“Come on out! Join us, bring a friend!” This joyous sentiment, spoken by Harvey Milk at the San Francisco parade for the 8th Gay Freedom Day in 1978, still resonates today. Over the past month, there have been countless events right here in Boston, and across the country, celebrating LGBTQ+ pride. In the last week of Pride Month, WGBH wanted to take the opportunity to look back on the history of the Pride movement in the United States through some broadcasts in the American Archive of Public Broadcasting.
This particular program is a sound portrait of one of the first pride parades in the United States, and captures the spirit of Pride that we still see today. Upon listening to the program, one can hear many chants and songs, some silly and lighthearted, like, “we’re here because we’re queer because we’re here because we’re queer,” and also serious, “Ain’t gonna let Anita Bryant turn us around,” referencing the famed anti-gay rights activist. Fresh off the heels of the Dade County-Miami decision, and just as the Briggs Initiative was proposed in California, sound bites and interviews in this program captures the sentiment of the LGBTQ+ movement in this moment in time.
Many of those participating in the parade were interviewed about the Briggs Initiative, also known as California Proposition 6, which would have banned gay men and lesbian women, as well as their straight allies, from working in the California public school system. This initiative was one of the most important gay rights issue in California at this time. One parade-goer states, “My friends, anyone who supports my right to be gay, can be fired, just for believing that. People think of it in terms of, it’s a gay rights issue, as opposed to being a free speech issue.” Another states, “If you’re white, male, straight, educated, and, uh, well-off, then that’s who gets the rights in this country. It’s been everyone else who’s had to go out into the streets and fight for their rights.” As is still true today, Pride parades have not only been a space for celebration, but also a space for activism, since their very beginnings.
One thing the listener notes is how diverse the interviewees are. They range from Vietnam veterans, to parents, to straight allies, to Mormons, to businessmen. There are people who believe that others are playing into gay stereotypes, and those who are completely unapologetic of their own flamboyance.

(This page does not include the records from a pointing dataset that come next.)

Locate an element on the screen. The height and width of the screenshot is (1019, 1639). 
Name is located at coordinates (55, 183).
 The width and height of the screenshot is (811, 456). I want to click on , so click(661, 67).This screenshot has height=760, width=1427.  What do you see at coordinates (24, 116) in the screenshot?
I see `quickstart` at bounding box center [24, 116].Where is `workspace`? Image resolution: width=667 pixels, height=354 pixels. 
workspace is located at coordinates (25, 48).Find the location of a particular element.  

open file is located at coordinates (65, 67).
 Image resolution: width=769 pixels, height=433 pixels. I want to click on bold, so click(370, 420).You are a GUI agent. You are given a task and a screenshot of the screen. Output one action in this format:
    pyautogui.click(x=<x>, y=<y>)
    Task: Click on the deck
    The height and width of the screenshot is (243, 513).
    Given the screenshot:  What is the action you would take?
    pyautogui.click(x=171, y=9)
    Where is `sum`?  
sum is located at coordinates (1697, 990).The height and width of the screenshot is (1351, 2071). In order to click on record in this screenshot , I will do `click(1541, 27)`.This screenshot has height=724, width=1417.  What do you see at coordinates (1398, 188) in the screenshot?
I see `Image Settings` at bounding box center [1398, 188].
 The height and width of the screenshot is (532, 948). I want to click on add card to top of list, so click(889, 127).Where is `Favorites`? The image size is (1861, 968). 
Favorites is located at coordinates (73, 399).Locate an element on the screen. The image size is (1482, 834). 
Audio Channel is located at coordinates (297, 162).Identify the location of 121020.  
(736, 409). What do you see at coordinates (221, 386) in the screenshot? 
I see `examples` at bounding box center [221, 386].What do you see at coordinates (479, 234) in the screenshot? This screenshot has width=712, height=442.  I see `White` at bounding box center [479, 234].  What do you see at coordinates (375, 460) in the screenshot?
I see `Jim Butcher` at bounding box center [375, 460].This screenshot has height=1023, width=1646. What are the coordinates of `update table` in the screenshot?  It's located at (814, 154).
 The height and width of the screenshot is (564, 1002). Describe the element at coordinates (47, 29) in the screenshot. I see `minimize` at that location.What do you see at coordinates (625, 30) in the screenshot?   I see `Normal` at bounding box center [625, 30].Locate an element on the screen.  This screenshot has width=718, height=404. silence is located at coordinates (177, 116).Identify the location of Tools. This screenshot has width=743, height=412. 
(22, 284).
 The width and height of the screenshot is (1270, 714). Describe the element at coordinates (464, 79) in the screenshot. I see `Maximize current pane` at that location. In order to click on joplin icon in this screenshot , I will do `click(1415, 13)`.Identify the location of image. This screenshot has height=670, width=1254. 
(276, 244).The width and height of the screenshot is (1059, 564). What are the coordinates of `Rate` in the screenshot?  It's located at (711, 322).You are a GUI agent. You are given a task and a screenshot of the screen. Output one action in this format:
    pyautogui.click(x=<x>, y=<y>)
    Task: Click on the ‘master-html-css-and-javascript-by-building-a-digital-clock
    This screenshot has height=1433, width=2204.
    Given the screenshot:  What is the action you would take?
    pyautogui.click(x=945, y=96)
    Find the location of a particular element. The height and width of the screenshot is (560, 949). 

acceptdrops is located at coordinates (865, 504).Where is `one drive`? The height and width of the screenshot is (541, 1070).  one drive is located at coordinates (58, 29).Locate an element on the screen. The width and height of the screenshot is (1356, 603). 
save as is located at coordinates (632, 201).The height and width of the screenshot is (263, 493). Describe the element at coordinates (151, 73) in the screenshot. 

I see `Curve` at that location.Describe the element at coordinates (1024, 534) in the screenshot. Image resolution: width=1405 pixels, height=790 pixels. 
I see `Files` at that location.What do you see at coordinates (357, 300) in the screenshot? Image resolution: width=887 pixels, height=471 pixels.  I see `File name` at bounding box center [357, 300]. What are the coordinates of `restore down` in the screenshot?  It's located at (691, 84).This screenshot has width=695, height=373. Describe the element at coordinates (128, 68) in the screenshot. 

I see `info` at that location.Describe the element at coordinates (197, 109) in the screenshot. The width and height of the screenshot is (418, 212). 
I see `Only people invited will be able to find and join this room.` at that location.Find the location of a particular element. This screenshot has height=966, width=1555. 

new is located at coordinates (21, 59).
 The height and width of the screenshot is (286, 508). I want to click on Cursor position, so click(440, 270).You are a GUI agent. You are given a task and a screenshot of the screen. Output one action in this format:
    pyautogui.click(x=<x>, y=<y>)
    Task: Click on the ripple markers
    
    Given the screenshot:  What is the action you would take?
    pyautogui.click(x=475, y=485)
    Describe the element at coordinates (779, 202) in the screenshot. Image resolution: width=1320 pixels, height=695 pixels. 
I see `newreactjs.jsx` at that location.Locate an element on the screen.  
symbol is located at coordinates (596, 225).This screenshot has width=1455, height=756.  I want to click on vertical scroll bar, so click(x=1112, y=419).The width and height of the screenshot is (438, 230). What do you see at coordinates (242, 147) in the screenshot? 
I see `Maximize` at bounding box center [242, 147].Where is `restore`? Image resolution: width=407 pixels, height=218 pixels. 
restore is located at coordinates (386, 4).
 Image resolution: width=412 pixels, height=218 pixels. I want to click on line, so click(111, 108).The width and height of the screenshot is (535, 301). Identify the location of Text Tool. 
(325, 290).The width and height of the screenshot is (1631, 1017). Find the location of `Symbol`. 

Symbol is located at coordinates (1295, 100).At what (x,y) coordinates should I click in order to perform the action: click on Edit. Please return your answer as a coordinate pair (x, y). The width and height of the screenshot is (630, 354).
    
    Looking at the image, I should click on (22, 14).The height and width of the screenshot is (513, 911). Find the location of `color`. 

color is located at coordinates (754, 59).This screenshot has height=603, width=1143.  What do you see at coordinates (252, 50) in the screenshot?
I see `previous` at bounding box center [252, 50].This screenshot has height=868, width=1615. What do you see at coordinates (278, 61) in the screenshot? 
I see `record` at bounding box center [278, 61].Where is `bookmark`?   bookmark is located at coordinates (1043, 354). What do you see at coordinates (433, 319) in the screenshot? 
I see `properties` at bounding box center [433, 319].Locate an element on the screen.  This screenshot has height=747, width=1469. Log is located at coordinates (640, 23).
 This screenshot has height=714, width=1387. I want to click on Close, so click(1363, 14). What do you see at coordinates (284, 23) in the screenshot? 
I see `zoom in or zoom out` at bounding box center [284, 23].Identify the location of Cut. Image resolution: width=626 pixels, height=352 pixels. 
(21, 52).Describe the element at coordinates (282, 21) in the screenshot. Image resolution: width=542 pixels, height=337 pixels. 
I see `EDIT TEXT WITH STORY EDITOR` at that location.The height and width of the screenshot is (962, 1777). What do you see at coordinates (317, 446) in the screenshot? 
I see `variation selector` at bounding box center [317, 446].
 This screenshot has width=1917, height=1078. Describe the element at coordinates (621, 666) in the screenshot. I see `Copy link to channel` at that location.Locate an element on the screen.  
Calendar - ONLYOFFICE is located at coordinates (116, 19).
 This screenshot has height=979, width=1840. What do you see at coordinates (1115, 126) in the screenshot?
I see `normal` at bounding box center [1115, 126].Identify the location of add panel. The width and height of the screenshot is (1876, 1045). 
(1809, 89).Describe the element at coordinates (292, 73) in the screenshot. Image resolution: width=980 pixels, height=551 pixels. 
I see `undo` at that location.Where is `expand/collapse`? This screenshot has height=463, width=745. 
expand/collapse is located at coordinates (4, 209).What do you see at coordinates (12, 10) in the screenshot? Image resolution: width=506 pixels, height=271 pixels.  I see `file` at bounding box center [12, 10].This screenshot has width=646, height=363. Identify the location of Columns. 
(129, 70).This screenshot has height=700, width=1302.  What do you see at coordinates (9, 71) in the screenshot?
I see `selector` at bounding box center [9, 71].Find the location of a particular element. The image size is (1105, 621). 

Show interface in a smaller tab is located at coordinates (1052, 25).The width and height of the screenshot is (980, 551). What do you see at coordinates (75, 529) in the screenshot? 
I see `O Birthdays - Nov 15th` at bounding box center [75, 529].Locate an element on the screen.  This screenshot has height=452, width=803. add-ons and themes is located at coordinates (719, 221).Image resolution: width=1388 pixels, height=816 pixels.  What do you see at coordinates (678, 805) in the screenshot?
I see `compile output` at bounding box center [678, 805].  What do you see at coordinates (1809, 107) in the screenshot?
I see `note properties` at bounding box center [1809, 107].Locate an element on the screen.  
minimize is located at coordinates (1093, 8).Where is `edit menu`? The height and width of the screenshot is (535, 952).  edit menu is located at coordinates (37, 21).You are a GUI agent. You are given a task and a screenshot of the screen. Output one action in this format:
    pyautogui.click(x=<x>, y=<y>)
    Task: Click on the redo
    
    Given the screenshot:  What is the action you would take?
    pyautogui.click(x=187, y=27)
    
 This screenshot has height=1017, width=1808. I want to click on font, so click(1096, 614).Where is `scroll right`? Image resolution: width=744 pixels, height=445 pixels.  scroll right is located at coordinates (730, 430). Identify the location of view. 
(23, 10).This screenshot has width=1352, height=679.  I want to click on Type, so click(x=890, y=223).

There is even one man interviewed who does not even know that there is a gay pride parade happening until he is informed by the interviewer. All of these people unapologetically give their opinions on the parade, as well as gay rights, to the interviewers.
This sound portrait is only one of many broadcasts in the American Archive of Public Broadcasting that traces the LGBTQ+ movement in American history and broadcasting. As one parade-goer, Cathy Patterson, states, “Gay and straight are one and the same really, and we all have the same goal—or at least we should.”